──────── SOURCE RECORDS

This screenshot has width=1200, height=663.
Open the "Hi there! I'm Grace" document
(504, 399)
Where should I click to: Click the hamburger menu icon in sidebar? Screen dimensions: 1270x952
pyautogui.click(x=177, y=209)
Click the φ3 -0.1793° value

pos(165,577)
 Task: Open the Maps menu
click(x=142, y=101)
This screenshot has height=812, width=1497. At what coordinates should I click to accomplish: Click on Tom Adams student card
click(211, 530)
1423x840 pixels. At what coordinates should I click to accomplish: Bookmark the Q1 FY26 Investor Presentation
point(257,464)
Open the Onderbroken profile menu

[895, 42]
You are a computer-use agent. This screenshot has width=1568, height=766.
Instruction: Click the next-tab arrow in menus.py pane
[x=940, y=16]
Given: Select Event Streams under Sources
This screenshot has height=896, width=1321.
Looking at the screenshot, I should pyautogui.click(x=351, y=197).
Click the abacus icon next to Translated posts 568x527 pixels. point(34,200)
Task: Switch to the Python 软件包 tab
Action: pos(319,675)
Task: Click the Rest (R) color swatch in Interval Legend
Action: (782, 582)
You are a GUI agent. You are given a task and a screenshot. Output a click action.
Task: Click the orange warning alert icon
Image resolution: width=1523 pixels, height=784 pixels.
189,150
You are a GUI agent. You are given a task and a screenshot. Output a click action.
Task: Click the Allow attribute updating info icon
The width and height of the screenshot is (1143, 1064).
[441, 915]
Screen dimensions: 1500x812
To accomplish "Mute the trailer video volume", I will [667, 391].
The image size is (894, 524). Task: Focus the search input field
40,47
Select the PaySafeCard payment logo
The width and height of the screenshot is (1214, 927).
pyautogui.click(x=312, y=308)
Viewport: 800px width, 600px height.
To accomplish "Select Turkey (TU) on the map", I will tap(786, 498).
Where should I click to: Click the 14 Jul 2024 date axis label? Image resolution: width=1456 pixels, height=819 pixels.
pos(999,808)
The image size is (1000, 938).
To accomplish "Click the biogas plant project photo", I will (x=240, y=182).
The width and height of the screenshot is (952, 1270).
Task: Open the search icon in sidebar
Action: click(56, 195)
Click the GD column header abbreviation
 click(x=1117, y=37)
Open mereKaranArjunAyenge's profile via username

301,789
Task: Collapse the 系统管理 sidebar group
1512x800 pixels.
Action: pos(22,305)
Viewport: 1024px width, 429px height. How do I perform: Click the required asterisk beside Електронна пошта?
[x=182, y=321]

────────────────

- [WHAT THE TASK ASKS]: Rewrite all of the records above, replacing every occurrence of "Viewport" with "Display" and leaving everything else untouched.

- [COMPLETED TASK]:
This screenshot has width=1200, height=663.
Open the "Hi there! I'm Grace" document
(504, 399)
Where should I click to: Click the hamburger menu icon in sidebar? Screen dimensions: 1270x952
pyautogui.click(x=177, y=209)
Click the φ3 -0.1793° value

pos(165,577)
 Task: Open the Maps menu
click(x=142, y=101)
This screenshot has height=812, width=1497. At what coordinates should I click to accomplish: Click on Tom Adams student card
click(211, 530)
1423x840 pixels. At what coordinates should I click to accomplish: Bookmark the Q1 FY26 Investor Presentation
point(257,464)
Open the Onderbroken profile menu

[895, 42]
You are a computer-use agent. This screenshot has width=1568, height=766.
Instruction: Click the next-tab arrow in menus.py pane
[x=940, y=16]
Given: Select Event Streams under Sources
This screenshot has height=896, width=1321.
Looking at the screenshot, I should pyautogui.click(x=351, y=197).
Click the abacus icon next to Translated posts 568x527 pixels. point(34,200)
Task: Switch to the Python 软件包 tab
Action: pos(319,675)
Task: Click the Rest (R) color swatch in Interval Legend
Action: (782, 582)
You are a GUI agent. You are given a task and a screenshot. Output a click action.
Task: Click the orange warning alert icon
Image resolution: width=1523 pixels, height=784 pixels.
189,150
You are a GUI agent. You are given a task and a screenshot. Output a click action.
Task: Click the Allow attribute updating info icon
The width and height of the screenshot is (1143, 1064).
[441, 915]
Screen dimensions: 1500x812
To accomplish "Mute the trailer video volume", I will [667, 391].
The image size is (894, 524). Task: Focus the search input field
40,47
Select the PaySafeCard payment logo
The width and height of the screenshot is (1214, 927).
pyautogui.click(x=312, y=308)
Display: 800px width, 600px height.
To accomplish "Select Turkey (TU) on the map", I will tap(786, 498).
Where should I click to: Click the 14 Jul 2024 date axis label? Image resolution: width=1456 pixels, height=819 pixels.
pos(999,808)
The image size is (1000, 938).
To accomplish "Click the biogas plant project photo", I will (x=240, y=182).
The width and height of the screenshot is (952, 1270).
Task: Open the search icon in sidebar
Action: click(56, 195)
Click the GD column header abbreviation
 click(x=1117, y=37)
Open mereKaranArjunAyenge's profile via username

301,789
Task: Collapse the 系统管理 sidebar group
1512x800 pixels.
Action: pos(22,305)
Display: 1024px width, 429px height. How do I perform: Click the required asterisk beside Електронна пошта?
[x=182, y=321]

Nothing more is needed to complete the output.